▽

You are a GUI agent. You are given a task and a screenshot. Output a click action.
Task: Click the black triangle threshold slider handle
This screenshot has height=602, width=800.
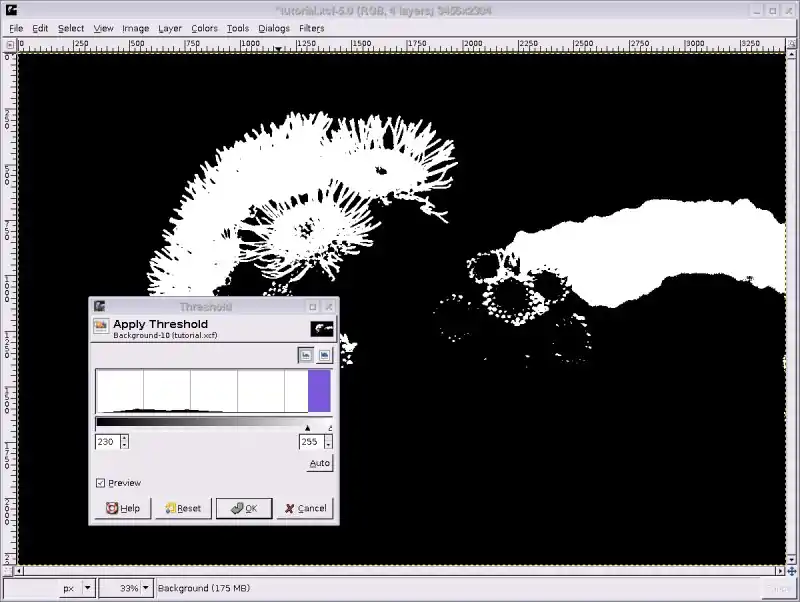click(307, 428)
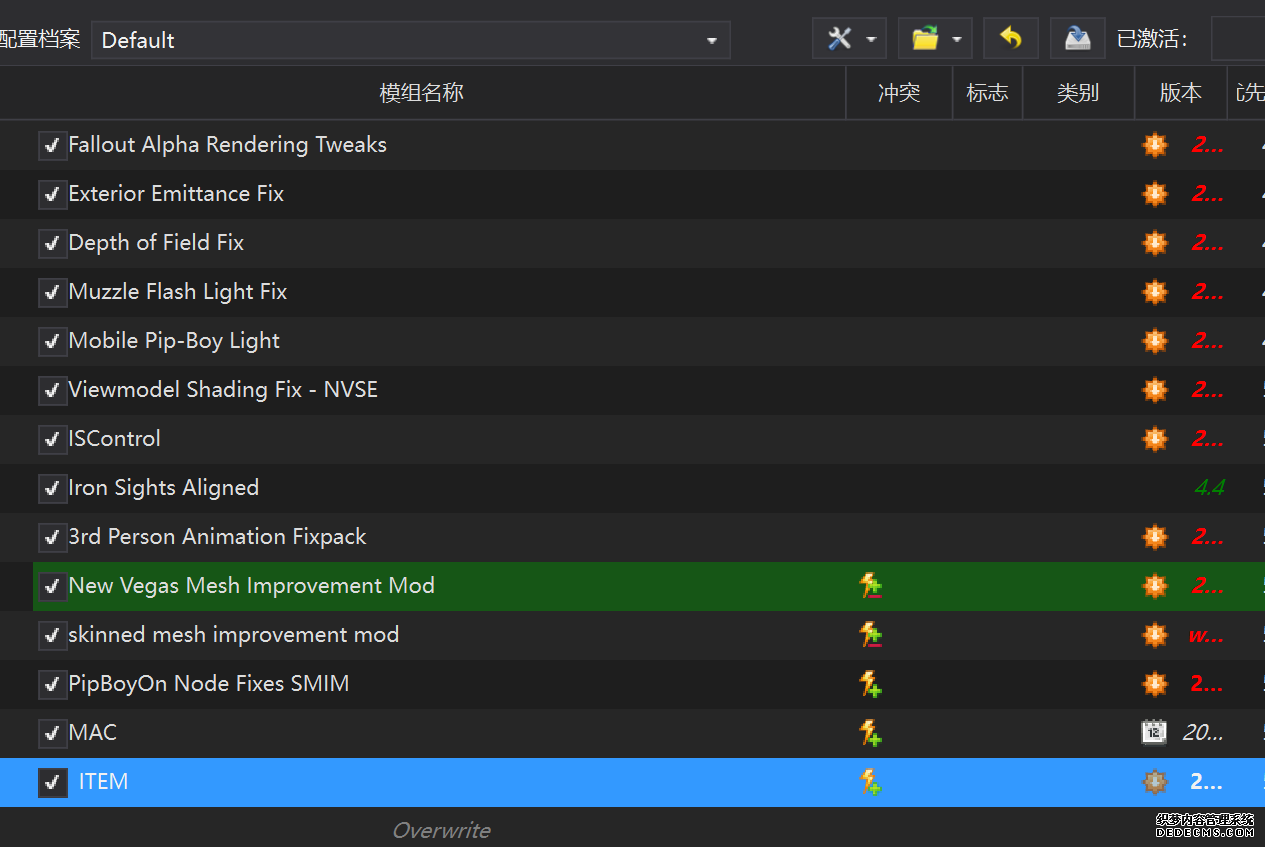Click the calendar version icon for MAC
Viewport: 1265px width, 847px height.
tap(1154, 733)
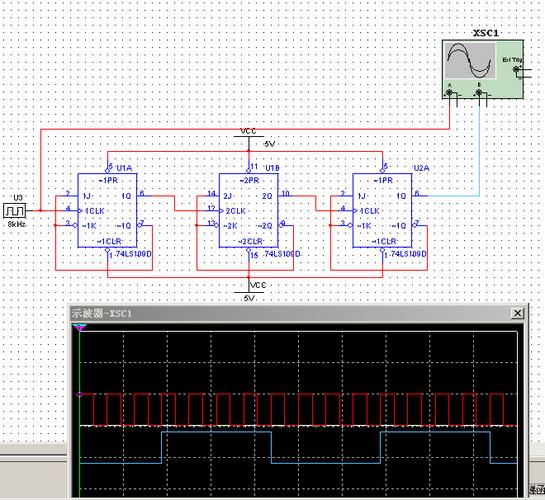Click the ~1CLR pin on U2A
This screenshot has width=545, height=500.
coord(383,250)
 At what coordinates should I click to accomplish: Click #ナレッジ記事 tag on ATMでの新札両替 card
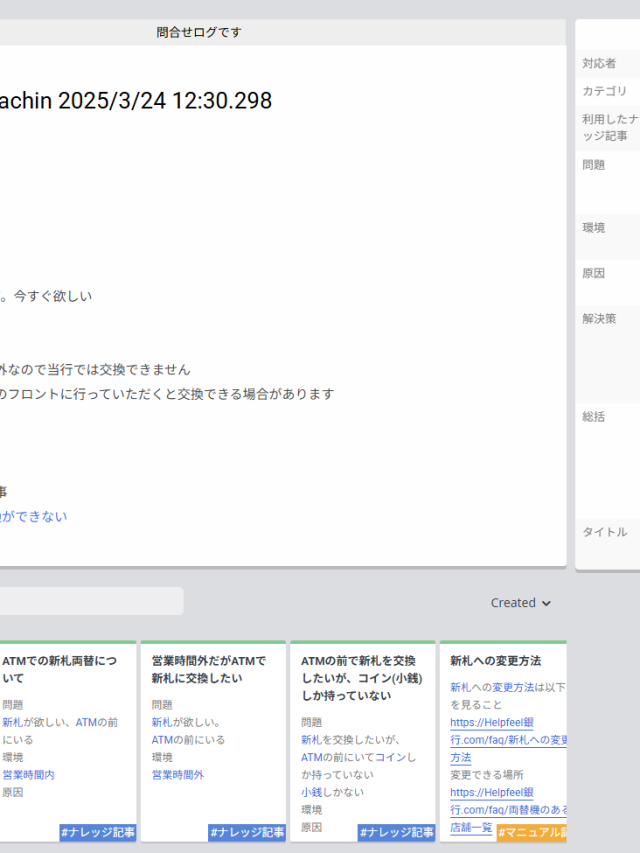pyautogui.click(x=97, y=832)
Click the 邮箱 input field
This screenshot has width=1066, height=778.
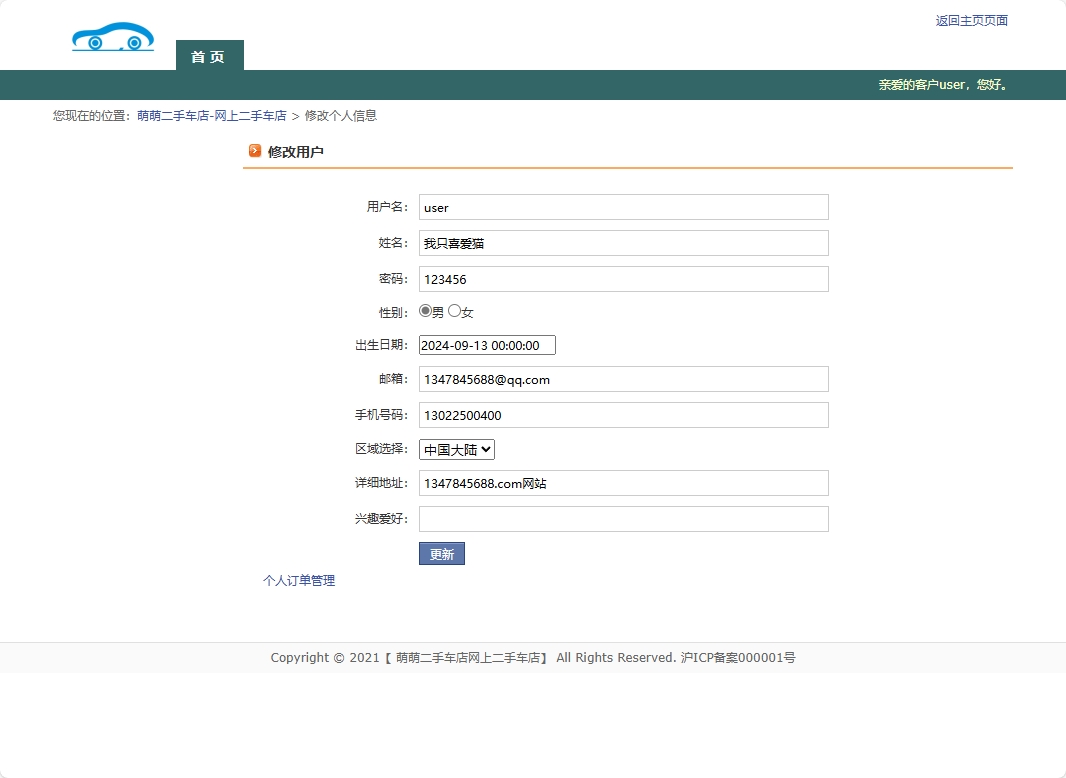(x=623, y=379)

△

- _Exercise instructions_:
Skipping the pictures, transcribe each line above exactly as it appears.

- _Answer to this problem_:
You are a GUI agent. You are given a task and a screenshot. Output a click action.
Task: Click the black triangle threshold slider handle
This screenshot has height=602, width=800.
click(307, 428)
Click the calendar version icon for MAC
Viewport: 1265px width, 847px height.
tap(1154, 733)
Click the ~1CLR pin on U2A
This screenshot has width=545, height=500.
coord(383,250)
 At what coordinates should I click to accomplish: Click #ナレッジ記事 tag on ATMでの新札両替 card
pyautogui.click(x=97, y=832)
Click the 邮箱 input field
This screenshot has width=1066, height=778.
(x=623, y=379)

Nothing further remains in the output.